» **About this exercise**:
Working from the top of the records below, reproduce each line exactly, ending once you have written the line containing "The image size is (1200, 630).".

» **Task material**:

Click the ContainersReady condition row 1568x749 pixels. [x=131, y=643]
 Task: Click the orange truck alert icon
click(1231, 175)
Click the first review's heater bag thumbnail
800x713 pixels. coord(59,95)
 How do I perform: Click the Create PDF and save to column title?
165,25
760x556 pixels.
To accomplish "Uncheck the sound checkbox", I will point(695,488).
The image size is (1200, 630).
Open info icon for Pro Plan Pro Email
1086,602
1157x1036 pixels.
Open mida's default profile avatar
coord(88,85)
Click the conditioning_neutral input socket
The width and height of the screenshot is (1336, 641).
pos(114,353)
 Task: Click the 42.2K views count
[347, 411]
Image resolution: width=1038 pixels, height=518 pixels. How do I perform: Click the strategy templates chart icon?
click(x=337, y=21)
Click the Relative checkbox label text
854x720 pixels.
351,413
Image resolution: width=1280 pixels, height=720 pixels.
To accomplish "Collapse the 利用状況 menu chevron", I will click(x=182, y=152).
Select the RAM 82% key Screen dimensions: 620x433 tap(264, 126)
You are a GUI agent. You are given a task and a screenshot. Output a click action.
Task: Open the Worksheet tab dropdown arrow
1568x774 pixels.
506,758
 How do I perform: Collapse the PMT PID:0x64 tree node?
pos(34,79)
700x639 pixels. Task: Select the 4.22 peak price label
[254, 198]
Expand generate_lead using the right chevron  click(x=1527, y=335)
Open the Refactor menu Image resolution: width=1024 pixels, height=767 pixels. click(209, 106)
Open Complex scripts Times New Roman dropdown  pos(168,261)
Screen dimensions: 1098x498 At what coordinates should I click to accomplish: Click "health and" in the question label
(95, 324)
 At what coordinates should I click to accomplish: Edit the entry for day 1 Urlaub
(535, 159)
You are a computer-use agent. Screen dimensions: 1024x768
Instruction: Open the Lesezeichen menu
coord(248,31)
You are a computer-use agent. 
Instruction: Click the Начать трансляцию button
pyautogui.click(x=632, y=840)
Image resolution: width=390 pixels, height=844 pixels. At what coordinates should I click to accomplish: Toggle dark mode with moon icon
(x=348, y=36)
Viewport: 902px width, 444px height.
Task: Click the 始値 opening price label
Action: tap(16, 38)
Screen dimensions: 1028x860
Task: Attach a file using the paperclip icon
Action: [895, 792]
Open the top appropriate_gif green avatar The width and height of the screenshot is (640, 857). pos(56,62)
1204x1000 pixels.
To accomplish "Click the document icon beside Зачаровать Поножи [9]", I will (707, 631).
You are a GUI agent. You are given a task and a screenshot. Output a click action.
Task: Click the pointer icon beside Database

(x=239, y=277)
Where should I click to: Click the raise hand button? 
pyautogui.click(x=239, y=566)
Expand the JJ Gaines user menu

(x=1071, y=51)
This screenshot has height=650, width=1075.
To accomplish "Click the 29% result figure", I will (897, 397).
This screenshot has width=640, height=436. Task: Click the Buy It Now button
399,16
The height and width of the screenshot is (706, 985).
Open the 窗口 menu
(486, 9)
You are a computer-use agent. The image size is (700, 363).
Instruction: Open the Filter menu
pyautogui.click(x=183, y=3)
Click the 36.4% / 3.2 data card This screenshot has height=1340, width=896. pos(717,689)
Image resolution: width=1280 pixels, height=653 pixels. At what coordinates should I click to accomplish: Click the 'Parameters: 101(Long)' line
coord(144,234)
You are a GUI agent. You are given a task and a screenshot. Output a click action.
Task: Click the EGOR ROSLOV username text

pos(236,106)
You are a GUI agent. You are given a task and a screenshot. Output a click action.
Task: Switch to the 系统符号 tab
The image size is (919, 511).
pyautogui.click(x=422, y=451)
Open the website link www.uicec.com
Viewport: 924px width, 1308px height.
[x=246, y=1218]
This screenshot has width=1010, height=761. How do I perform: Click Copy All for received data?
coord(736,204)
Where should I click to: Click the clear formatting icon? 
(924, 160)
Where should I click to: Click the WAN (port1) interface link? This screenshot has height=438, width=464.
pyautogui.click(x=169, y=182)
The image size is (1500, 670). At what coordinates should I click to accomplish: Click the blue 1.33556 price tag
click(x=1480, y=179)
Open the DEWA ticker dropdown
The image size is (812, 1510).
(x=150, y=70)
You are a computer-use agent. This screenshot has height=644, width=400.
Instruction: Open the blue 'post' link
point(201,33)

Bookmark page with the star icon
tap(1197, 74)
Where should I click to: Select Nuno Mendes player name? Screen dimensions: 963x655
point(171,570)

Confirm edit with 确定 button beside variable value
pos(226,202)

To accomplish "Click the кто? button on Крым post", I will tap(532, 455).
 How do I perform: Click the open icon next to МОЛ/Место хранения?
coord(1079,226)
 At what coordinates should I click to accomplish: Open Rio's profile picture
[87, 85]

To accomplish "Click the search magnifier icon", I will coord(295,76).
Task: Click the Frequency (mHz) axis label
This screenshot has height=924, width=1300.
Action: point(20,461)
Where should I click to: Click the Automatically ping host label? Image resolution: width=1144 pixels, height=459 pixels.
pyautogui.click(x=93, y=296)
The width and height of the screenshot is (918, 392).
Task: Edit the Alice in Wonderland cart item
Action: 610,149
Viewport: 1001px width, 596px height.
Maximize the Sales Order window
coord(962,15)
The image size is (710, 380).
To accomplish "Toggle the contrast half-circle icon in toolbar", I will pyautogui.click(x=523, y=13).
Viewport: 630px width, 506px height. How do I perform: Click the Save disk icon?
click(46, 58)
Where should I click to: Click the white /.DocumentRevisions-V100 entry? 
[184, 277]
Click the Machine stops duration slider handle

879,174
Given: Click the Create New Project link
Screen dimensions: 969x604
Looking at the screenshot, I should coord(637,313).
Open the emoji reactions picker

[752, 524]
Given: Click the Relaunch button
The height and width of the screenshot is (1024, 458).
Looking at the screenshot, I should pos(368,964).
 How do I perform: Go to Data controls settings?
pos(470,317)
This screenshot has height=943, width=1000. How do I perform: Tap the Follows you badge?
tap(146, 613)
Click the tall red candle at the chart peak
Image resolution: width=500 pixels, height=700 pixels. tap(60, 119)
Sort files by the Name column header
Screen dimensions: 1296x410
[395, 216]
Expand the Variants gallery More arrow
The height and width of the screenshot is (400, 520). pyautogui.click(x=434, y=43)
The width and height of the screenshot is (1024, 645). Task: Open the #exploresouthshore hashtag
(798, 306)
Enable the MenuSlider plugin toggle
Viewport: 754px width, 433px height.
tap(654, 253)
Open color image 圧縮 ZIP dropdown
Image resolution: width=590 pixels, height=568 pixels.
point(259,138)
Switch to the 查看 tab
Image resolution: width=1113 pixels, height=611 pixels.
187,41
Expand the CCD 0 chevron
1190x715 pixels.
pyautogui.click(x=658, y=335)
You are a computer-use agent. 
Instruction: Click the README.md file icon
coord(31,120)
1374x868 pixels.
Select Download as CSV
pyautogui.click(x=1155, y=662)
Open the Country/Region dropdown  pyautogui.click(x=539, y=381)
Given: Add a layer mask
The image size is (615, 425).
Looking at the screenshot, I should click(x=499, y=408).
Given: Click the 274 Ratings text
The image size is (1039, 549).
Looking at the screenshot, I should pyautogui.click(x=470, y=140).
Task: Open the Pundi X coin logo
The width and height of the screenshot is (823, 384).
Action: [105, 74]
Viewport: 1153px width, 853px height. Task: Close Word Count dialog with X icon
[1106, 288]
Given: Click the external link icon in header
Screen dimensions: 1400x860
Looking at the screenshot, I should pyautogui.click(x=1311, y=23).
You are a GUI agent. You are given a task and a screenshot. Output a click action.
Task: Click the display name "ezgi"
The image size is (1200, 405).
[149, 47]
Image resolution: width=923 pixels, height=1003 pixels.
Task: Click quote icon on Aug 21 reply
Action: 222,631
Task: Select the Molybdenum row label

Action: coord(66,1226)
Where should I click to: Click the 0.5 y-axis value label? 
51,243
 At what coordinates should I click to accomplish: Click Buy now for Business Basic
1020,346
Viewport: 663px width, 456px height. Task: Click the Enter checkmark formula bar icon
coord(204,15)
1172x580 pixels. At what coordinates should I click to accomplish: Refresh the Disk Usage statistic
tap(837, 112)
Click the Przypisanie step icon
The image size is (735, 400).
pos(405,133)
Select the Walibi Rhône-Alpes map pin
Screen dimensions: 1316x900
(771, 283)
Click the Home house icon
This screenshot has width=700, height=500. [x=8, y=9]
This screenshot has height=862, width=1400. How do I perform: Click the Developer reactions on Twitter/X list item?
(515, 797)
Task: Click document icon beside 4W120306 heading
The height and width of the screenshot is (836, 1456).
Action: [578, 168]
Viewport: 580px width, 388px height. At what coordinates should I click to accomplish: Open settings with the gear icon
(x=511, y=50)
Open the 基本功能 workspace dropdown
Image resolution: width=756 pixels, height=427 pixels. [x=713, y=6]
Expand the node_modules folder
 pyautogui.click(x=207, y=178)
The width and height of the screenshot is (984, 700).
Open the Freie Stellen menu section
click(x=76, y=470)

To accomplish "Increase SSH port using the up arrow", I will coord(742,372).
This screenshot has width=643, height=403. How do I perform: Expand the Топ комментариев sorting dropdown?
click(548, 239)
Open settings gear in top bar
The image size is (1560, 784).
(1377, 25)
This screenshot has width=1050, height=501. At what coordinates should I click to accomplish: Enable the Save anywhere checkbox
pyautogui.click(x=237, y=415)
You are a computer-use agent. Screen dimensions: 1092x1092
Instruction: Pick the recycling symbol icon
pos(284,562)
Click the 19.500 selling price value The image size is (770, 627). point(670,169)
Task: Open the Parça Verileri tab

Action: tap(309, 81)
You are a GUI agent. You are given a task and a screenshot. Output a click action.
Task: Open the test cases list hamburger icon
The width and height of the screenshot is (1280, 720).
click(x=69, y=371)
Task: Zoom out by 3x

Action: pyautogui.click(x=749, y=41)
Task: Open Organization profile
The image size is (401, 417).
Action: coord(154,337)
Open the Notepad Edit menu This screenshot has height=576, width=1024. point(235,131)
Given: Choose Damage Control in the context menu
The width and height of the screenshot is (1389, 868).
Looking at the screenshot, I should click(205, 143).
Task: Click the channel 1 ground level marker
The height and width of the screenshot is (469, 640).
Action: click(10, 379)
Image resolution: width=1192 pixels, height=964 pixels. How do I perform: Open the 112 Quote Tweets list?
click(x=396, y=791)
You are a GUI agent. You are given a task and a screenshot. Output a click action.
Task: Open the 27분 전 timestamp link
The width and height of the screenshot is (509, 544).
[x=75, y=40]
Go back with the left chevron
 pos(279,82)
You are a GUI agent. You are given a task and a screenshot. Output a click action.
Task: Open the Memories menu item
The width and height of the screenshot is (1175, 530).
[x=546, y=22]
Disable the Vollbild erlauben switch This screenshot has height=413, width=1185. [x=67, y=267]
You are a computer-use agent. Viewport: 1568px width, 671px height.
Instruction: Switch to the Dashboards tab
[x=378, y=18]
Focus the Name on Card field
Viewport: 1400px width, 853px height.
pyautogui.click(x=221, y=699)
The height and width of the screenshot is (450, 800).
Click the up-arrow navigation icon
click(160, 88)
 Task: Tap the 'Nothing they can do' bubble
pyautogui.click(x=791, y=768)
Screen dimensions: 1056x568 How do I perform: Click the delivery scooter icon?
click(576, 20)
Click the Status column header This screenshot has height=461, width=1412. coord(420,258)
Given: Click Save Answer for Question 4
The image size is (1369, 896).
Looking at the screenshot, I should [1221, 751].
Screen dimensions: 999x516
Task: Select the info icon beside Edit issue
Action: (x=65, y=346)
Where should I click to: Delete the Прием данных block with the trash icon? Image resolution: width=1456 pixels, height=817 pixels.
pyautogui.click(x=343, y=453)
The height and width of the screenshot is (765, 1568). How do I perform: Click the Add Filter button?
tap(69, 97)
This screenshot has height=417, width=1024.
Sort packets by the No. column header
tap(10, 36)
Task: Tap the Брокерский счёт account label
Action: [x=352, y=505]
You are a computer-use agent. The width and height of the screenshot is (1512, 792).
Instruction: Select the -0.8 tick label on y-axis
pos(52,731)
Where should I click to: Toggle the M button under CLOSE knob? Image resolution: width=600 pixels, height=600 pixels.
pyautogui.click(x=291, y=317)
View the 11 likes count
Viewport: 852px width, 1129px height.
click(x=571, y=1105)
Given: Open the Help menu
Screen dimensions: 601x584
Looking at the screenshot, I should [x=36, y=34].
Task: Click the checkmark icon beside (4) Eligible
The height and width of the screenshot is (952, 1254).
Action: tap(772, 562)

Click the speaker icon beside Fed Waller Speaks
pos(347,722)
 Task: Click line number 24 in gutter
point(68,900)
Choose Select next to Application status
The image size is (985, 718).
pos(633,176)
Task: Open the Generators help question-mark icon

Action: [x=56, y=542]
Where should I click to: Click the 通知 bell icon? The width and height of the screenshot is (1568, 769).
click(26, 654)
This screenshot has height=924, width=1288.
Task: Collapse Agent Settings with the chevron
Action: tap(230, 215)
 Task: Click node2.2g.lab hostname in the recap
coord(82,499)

» **Output of the task**:
Click the ContainersReady condition row 1568x749 pixels. [x=131, y=643]
 Task: Click the orange truck alert icon
click(1231, 175)
Click the first review's heater bag thumbnail
800x713 pixels. coord(59,95)
 How do I perform: Click the Create PDF and save to column title?
165,25
760x556 pixels.
To accomplish "Uncheck the sound checkbox", I will point(695,488).
The image size is (1200, 630).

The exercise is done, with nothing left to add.